- [TASK ITEM]:
A verbatim copy of the records below, pictures omitted, is the task.

[Dataset entries]
::::::::::

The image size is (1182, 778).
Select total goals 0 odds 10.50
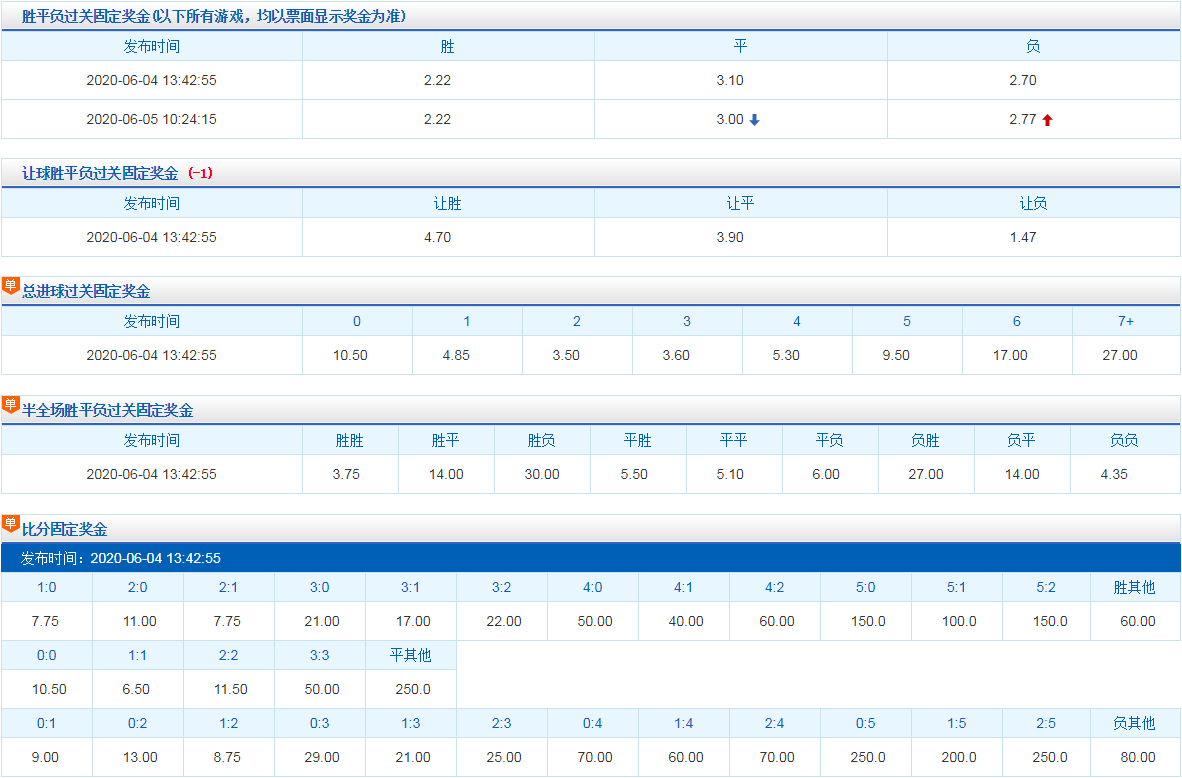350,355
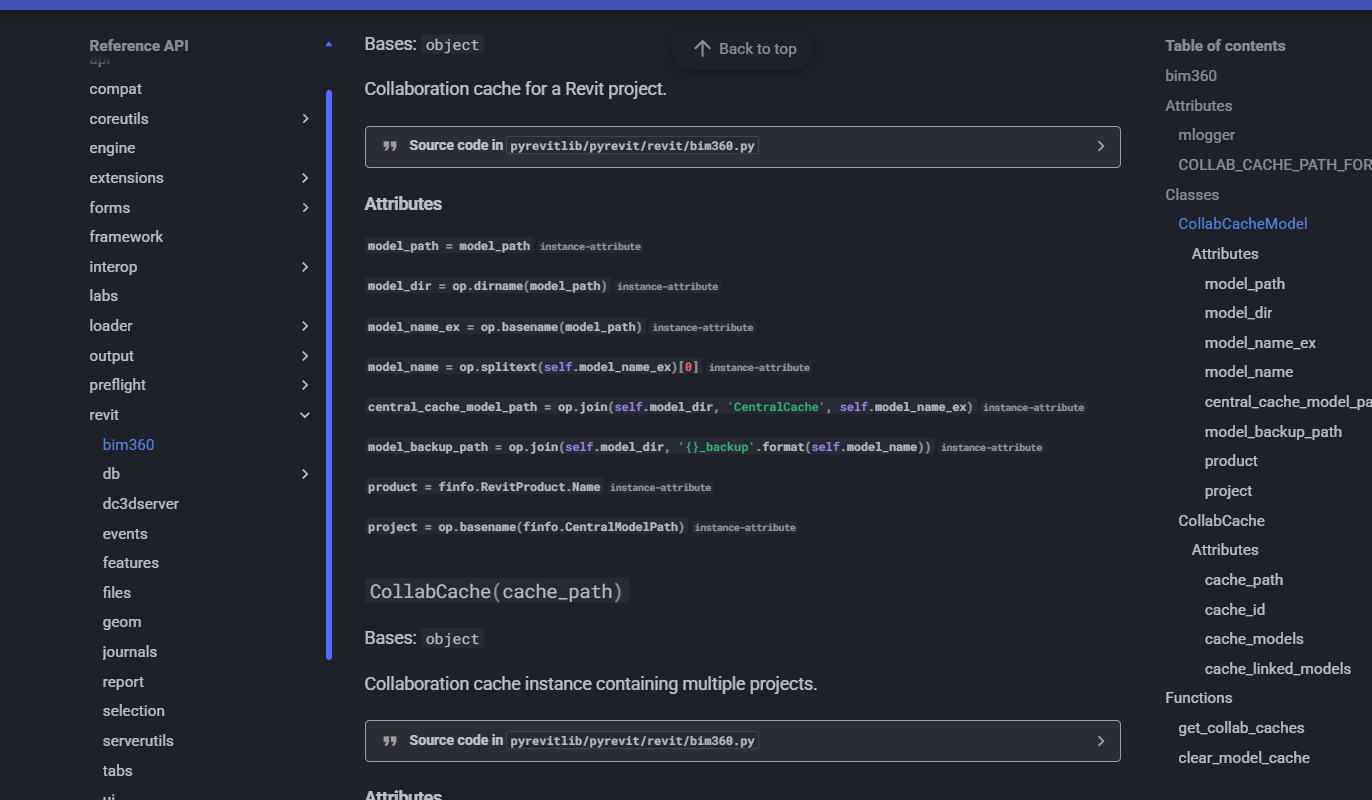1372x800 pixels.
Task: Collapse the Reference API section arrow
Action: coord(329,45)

::::::::::

- [SOLUTION FOR THIS EXERCISE]:
The image size is (1182, 778).
Select total goals 0 odds 10.50
350,355
1372x800 pixels.
Task: Collapse the Reference API section arrow
Action: coord(329,45)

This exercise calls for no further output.